Sri Lanka has an ugly history of enforced disappearances and extrajudicial killings. Yet there has hardly been any justice for the tens of thousands of victims. In such a backdrop even the low bar of the Court of Appeal instructing the military to cooperate with the judicial investigations has to be considered as progress.
The 1971 JVP insurrection which lasted a mere five weeks resulted in over 12,000 enforced disappearances and extrajudicial killings by the then SLFP Government. That number is in the range of 60,000-100,000 for the period 1987-89 during the second JVP insurrection when a UNP administration committed untold atrocities in the south. The Government’s own commissions of inquiry looking into this period have recorded over 46,000 disappearances. The number of extrajudicial killings and enforced disappearances in the northern theatre of violence between 1983 and 2009 ranges in the tens of thousands. A committee appointed by former President Mahinda Rajapaksa recorded 23,000 to have been subjected to enforced disappearance in the former conflict zone while the actual number is much higher.

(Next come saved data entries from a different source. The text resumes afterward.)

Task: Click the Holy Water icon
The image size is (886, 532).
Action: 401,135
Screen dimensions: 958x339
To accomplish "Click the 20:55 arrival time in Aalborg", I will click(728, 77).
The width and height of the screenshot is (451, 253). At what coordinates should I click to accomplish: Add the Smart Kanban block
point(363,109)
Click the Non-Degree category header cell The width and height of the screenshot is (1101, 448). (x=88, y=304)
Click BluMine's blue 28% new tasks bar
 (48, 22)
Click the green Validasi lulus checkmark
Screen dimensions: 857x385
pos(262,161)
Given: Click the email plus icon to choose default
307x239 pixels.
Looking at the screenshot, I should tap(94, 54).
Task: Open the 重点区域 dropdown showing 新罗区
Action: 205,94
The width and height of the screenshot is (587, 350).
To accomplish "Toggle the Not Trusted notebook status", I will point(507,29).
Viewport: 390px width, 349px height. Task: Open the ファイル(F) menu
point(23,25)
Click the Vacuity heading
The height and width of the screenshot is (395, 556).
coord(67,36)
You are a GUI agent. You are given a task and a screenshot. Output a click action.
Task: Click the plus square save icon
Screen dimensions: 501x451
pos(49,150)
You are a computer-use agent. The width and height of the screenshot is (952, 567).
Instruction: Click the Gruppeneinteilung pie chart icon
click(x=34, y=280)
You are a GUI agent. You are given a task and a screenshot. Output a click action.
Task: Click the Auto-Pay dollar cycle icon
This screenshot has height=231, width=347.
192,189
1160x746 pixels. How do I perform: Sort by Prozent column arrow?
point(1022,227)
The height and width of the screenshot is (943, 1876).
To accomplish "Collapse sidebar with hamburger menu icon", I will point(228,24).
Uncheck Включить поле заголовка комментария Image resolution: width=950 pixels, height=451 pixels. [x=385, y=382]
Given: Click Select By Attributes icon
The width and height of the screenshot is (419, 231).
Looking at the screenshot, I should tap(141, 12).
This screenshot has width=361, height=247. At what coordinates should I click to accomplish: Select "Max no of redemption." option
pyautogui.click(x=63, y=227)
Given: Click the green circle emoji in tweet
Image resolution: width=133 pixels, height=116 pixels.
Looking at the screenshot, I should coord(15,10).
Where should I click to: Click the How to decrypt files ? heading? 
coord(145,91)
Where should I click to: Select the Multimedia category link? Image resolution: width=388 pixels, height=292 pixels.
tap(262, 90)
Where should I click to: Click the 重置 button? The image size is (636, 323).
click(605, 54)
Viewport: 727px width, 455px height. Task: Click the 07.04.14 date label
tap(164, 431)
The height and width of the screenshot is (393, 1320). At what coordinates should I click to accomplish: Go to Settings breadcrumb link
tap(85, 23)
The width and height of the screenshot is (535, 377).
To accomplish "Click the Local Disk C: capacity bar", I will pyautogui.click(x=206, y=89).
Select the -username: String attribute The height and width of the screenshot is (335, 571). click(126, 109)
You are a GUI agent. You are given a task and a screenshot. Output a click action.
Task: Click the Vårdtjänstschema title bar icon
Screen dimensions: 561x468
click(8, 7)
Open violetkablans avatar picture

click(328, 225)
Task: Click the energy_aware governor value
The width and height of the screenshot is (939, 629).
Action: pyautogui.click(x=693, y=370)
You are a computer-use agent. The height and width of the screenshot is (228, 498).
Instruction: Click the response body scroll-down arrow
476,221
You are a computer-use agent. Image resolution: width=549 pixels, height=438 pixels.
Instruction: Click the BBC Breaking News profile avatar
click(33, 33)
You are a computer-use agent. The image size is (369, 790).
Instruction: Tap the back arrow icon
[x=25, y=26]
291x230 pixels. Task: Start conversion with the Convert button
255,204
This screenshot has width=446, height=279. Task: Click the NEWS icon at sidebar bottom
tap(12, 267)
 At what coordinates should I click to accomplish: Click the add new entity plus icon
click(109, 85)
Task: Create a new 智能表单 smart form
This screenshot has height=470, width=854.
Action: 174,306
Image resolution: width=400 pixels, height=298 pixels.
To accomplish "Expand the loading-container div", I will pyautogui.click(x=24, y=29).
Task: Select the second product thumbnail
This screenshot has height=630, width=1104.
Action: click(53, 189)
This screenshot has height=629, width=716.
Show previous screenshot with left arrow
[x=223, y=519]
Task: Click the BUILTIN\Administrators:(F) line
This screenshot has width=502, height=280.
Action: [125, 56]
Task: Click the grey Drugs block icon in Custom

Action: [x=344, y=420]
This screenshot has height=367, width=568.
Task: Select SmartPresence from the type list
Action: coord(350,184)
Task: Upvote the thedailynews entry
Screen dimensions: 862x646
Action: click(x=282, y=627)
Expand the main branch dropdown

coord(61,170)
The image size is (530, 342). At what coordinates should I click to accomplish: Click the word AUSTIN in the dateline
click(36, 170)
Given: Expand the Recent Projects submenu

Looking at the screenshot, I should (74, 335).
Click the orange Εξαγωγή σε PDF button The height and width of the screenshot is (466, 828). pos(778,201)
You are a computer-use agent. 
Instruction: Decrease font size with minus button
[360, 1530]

According to international law, as long as a person remains missing, the crime of enforced disappearance is ongoing. Therefore, the cases of these tens of thousands of individuals who have been subjected to enforced disappearance by the Sri Lankan State are “continuous crimes” and no number of years passed is going to end the ongoing crime.
Despite 20 mass graves having been partially exhumed over the last three decades, hardly any family has had the remains of their loved ones returned. Instead, officials, including magistrates and forensic experts involved in these excavations have been transferred abruptly, police have delayed carrying out judicial orders and there has been a concerted effort to deny justice. In this regard, the much-touted Office on Missing Persons (OMP) established in 2016 through an Act of Parliament has been an abysmal failure. Despite its mandate to carry out investigations of ‘incidents of missing persons including those missing as victims of abduction, persons missing in action or otherwise missing in connection with armed conflicts, political unrest and civil disturbances’ to date it has failed to identify a single victim and assist in any judicial process to bring those responsible to justice.
The killing of surrendered combatants is a violation of international humanitarian law and an outright war crime. If the Sri Lankan military is to redeem itself, it must come clean with the events that occurred at the end of the conflict. It needs to disclose the numbers of individuals who surrendered and their identities. Each of these surrendered combatants were the responsibility of the State and citizens of Sri Lanka. If any of them had been extrajudicially killed or subjected to enforced disappearance, then the military must disclose on whose orders such actions were taken. There are enough laws to deal with those responsible for such crimes. All that has been lacking is the will to do so.
Until the Sri Lankan military faces its brutal past and is held accountable there is no moving forward, not for the victims, those demanding justice nor for the military.